Adding New Language or Treebank to UD
These are the steps you need to follow if you want to write UD guidelines and/or provide annotated data for a language that is currently not listed on the UD website, or a new treebank of a language that is already listed. More details follow below the summary.
- Make sure you have a GitHub account.
- Contact a member of our release task force and ask them to add you to the Contributors team, which will give you write access.
They will need your GitHub user name, your real name, and your e-mail address.
- Also tell the task force the preferred name for your treebank repository (see below).
- If the treebank is maintained by multiple people, you can ask for multiple users to be granted write access.
- Subscribe to the UD mailing list. Important announcements for the data providers are circulated through this list.
- If your language does not yet have language-specific documentation, write it. Without meeting minimal documentation requirements, treebanks of that language cannot be released.
- When you get your repository, upload the data to the
devbranch. Check the online validation report, fix any errors reported there and check it again until your treebank is reported as valid. Invalid treebanks cannot be released. - Make sure to read the other guidelines and requirements for your repository.
- Look forward to the official release :-)
The current contact for the release task force is: Dan Zeman (zeman@ufal.mff.cuni.cz).
UD treebank repositories have names that follow a uniform scheme. They start with “UD_” followed by the language name, a hyphen and a short treebank identifier (normally 2 to 6 letters, although some are longer). For example, UD_English-LinES and UD_English-ParTUT are two different English UD treebanks and their identifiers are LinES and ParTUT. The identifier can be an acronym of your annotation project (such as XTB, where X is the initial of the language name), or your institution, or even your own initials, but preferably it should be short.
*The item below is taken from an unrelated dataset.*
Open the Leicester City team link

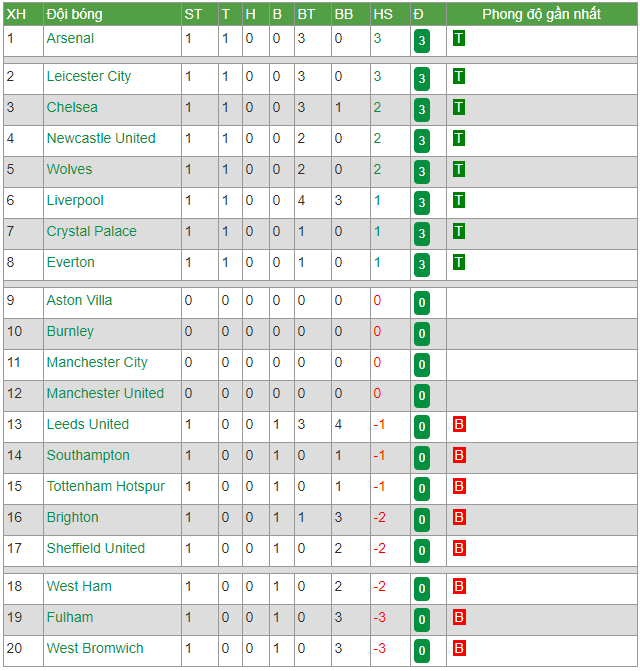click(x=89, y=77)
It can contain uppercase and lowercase English letters (the first letter uppercase) but it cannot contain additional underscores, hyphens or other special characters. Tell your preferred treebank acronym to the release task force when you ask for the repository.
Think carefully whether the acronym is good enough even considering possible future growth of the treebank. Once the repository has been created, renaming is strongly discouraged (although not entirely impossible if there are good reasons for it; but it is painful for the maintenance crew because many places in the infrastructure have to be carefully checked manually).
Even more important it is that the name of the language be stable. For some languages, there may be multiple candidates for their name. It deserves some thought before the first treebank repository of the language is created, so that other people contributing to the language are hopefully happy with it and no renaming is needed. We stick with the ISO 639 language codes. If a language does not have its own code, it will be treated as a variant of its closest relative, and they will share the language prefix of the repository name (it is then possible to use the name of the variant as the treebank identifier). Try to imagine how likely it is that somebody will want to cover another variant in the future, and whether or not they will like the language name you propose now. In any case, we only use English letters in the repository name (which should bear the English name of the language). Various special characters, diacritics or apostrophes may be linguistically more appropriate but you have to save them for the documentation, and avoid them in the repository name.
The treebank name also indirectly affects the prescribed names of the data files inside the repository.
The files will contain the registered ISO code of the language (instead of the language name), and the
treebank identifier, lowercased. For example, the file with the test data of UD_English-LinES is named
en_lines-ud-test.conllu. This name is required by the infrastructure and the treebank will not be
released if the naming convention is not followed.
Releases
Usually we have two releases every year, one in May and one in November. The deadline
for your treebank to be valid is May/November 1st, the actual release occurs on the 15th. The period between
the 1st and the 15th is known as data freeze period. During this time, the release task force prepares
the release, while you must not push any changes neither to the dev branch of your treebank repository, nor
to the documentation. The exception is if you are explicitly asked by the release task force to fix something,
or, alternatively, you realize that you would like to fix something, in which case you first ask the
release task force for permission, and only after you get it you modify the data on GitHub. Otherwise
your actions could disrupt the release building process. You are more likely to obtain the permission
towards the beginning of the data freeze, when the real work has not yet started. Later on, the release
task force will not want to restart their work except for the most severe kinds of errors. We have hundreds
of treebanks and we need to keep the process streamlined; we cannot return to individual treebanks and
re-process them manually.
If your treebank is valid by the deadline for the given release, it will be
included in the release package published and archived on Lindat,
the corresponding commit on GitHub will be tagged with the release number and merged into the master branch.
Without this, your treebank is not officially part of Universal Dependencies and you should not publish papers
claiming that it has been released in UD. Mere uploading your data to the dev branch is not sufficient.